Alright so I have a MK4 Jetta that obviously has been neglected for a very long time. Dirt Road/Driveway driving, Winter Salt and Snow, Mud, and everything else has left this interior trashed. Im replacing the rug cause its completely trashed. Curious what products to use in order to get the dash and plastic interior pieces (black) to shine up and not show that nasty dirt/dusty look. Black leather seats arent really a concern, more concerned about the lower plastic pieces, dash, center console (cupholder) any help would be appreciated. Thing has 209k hard miles on it and shes trashed.


----------



## Coolkid (Jul 14, 2017)

Do you have the soft touch in mind? Even if the owner is careful, it is very easy to scratch. You can buy replacement parts, which is not really the best way to go about it or you can do what I'm about to do - take the plastic elements off, clean them with alcohol and spray them with paint and a clear coat, then put them back on, they will look as brand new.

There are guides on it all over the internet, you need sandpaper and alcohol or soapy water in order to clean them, its best done when you take them out of the car. I cleaned mine, I'm not sure if this is the most appropriate way, but I found it to work best, because the plastic itself wasnt scratched, just the soft touch cover, I used kitchen towels and the back of a kitchen sponge and a bit of alcohol ( 70% ). It wasnt very hard to clear, but its not very comfortable when the pieces are in the car. I first tried it with sandpaper and alcohol, but I didnt like how it turned off. Some people just clean the soft touch and leave it as it is, but in my car as I was cleaning some of the elements, they turned grey, because of the sandpaper/alcohol combination, thats why I used the sponge. It doesn't matter if you are going to re-paint them, it cost me a little under 10 bucks for 1 bottle of black spray paint and 1 of clear coat spray, not that expensive for such a drastic change in the interior. You can do this to a lot of elements - ashtray cover, main console, door handles, ashtray in the back, the glovebox cover, the cover under the steering wheel. But be careful before you start restoring everything, because the older parts might not look as good next to the freshly painted ones. 
I don't know how to take the plastic thats around the shifter though, if anybody knows - please let me know  
Not talking about the whole console, just the black plastic where the ashtray is seated in.


----------



## gti dreamn (May 18, 2002)

a lot of the black, soft touch "plastic" was never meant to shine. the soft touch coating always had a matte appearance/finish to it. the big mistake people made was applying interior protectants to it, which in most cases, made the soft touch deteriorate faster and gum up sooner...i.e. become sticky

I would first start by using warm/hott-ish water and a microfiber cloth and wipe down all the interior surfaces that you mentioned - dash, center console, radio cage, etc. In all honesty, the soft touch does better when nothing is applied to it except water.

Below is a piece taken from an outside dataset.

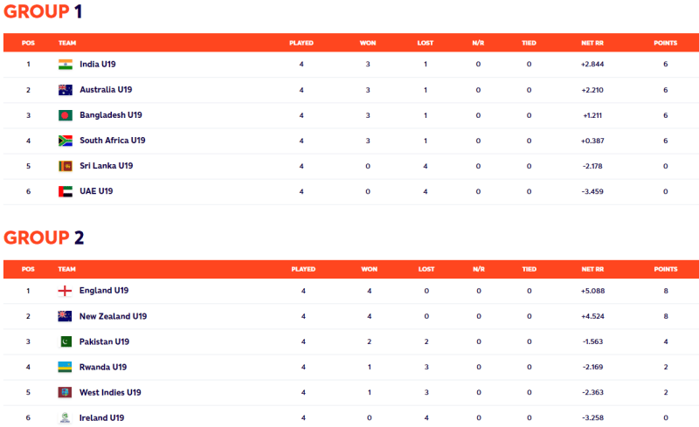
Task: Click the West Indies U19 flag icon
Action: click(66, 392)
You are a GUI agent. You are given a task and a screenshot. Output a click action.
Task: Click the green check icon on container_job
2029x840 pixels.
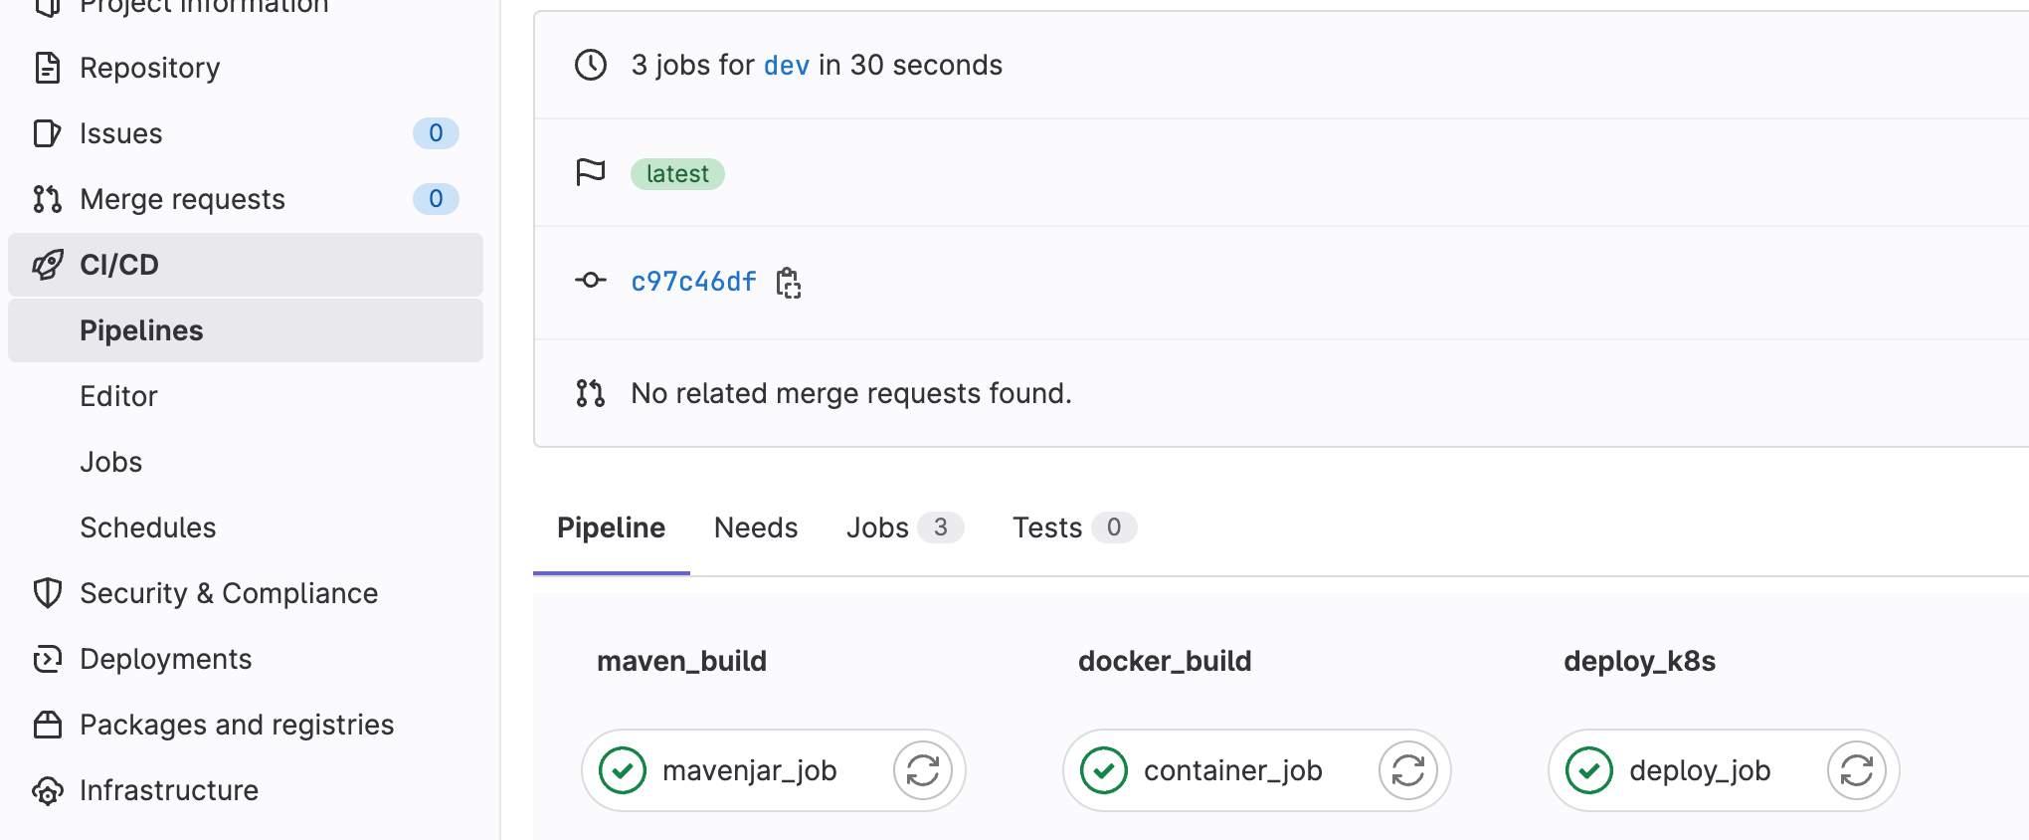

I'm going through a similar thing with my 04 GTI. I am currently in the process of tearing out the glovebox, center conlsole, radio cage and lower dash/knee panels so I can replace my blower motor/blower motor resistor AND make sure my blend door is still in good shape/covered with the OE foam.

In the process of dismantling my interior, I've come across several pieces of the interior that has the soft touch coating that is knicked, scraped, and become sticky - ash tray cover, part above the radio, area surrounding the shifter, HVAC control trim piece, and radio cage. All of these pieces are damaged in one way or the other. My plan for them is to strip all of the soft touch coating and just go over them once or twice with Novus #2 plastic polish.

Yes, I will be removing the black soft touch coating and leaving bare plastic behind. I really don't care as the car is now 14 years old and who am I going to impress at the car show...

New pieces are r-i-d-i-c-u-l-o-u-s-l-y expensive. The ash tray cover alone is $25. Whaaaa...and it doesn't stop there. So, to save money, I'm just going the "easiest" route possible. No plasti-dip, no SEM, nothing.

If I'm feeling snazzy, I will hit the plastic with some superfine sandpaper/#00 #0000 steel wool and then plastic polish to give a piano black look to the plastic. That's it it. 

Oh, simple green works well on the soft touch if you are going to remove it.


----------